PowerShell — cert.ps1
# Create root CA
openssl req -x509 -new -nodes -newkey rsa:4096 -keyout rootCA.key -sha256 -days 3650 -out rootCA.crt -subj '/C=US/ST=US/O=Self Signed/CN=Self Signed Root CA' -config openssl.cnf -extensions rootCA_ext
# Create intermediate CA request
openssl req -new -nodes -newkey rsa:4096 -keyout interCA.key -sha256 -out interCA.csr -subj '/C=US/ST=US/O=Self Signed/CN=Self Signed Intermediate CA'
# Sign on the intermediate CA
openssl x509 -req -in interCA.csr -CA rootCA.crt -CAkey rootCA.key -CAcreateserial -out interCA.crt -days 3650 -sha256 -extfile openssl.cnf -extensions interCA_ext
# Export the intermediate CA into PFX
openssl pkcs12 -export -out interCA.pfx -inkey interCA.key -in interCA.crt -password 'pass:'
Write-Host ""
Write-Host "================"
Write-Host "Successfully generated root and intermediate CA certificates"
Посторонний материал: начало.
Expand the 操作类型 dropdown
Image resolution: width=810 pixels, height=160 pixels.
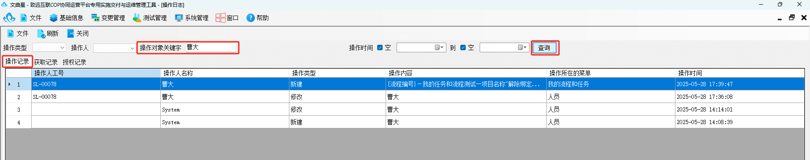62,48
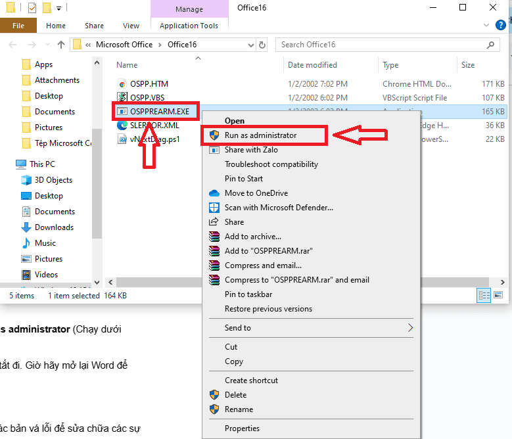Switch to the View ribbon tab
This screenshot has height=439, width=512.
click(x=131, y=26)
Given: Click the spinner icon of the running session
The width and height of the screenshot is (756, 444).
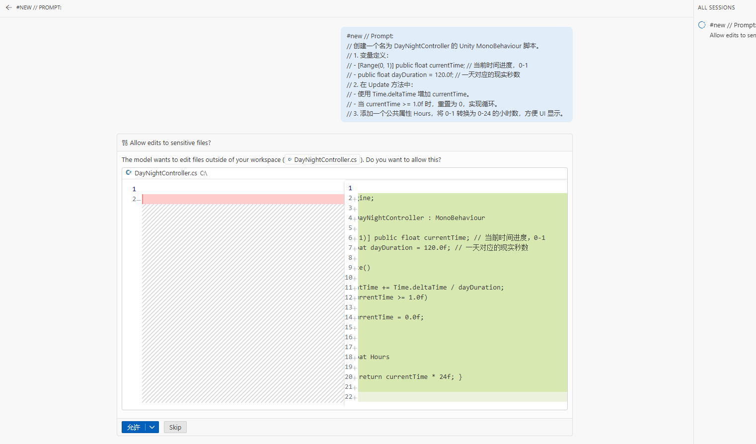Looking at the screenshot, I should [x=702, y=25].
Write-Host " - rootCA.crt/rootCA.key - Root CA public certificate and private key"
Write-Host " - interCA.crt/interCA.key - Intermediate CA public certificate and private key"
Write-Host " - interCA.pfx - Intermediate CA pkcs12 package which could be uploaded to Key Vault"
Write-Host "================"
Автоматическое создание сертификатов
Для отличных от рабочих развертываний можно использовать механизм автоматического создания сертификатов для Брандмауэра Azure уровня "Премиум", который автоматически создает следующие три ресурса:
- Управляемое удостоверение
- Key Vault
- самозаверяющий корневой сертификат ЦС.
Просто выберите новое управляемое удостоверение, и оно свяжет три ресурса в политике уровня "Премиум", а также настроит проверку TLS.
Устранение неполадок
Если сертификат ЦС действителен, но вы не можете получить доступ к полным доменным именам или URL-адресам при проверке TLS, проверьте следующее:
Сертификат веб-сервера действителен.
Сертификат корневого ЦС установлен в клиентской операционной системе.
Браузер или HTTPS-клиент содержит допустимый корневой сертификат. У Firefox и других браузеров могут быть особые политики сертификации.
Тип назначения URL-адреса в правиле приложения охватывает правильный путь и любые другие гиперссылки, внедренные на странице HTML назначения. Вы можете использовать подстановочные знаки, чтобы упростить охват всего необходимого URL-пути.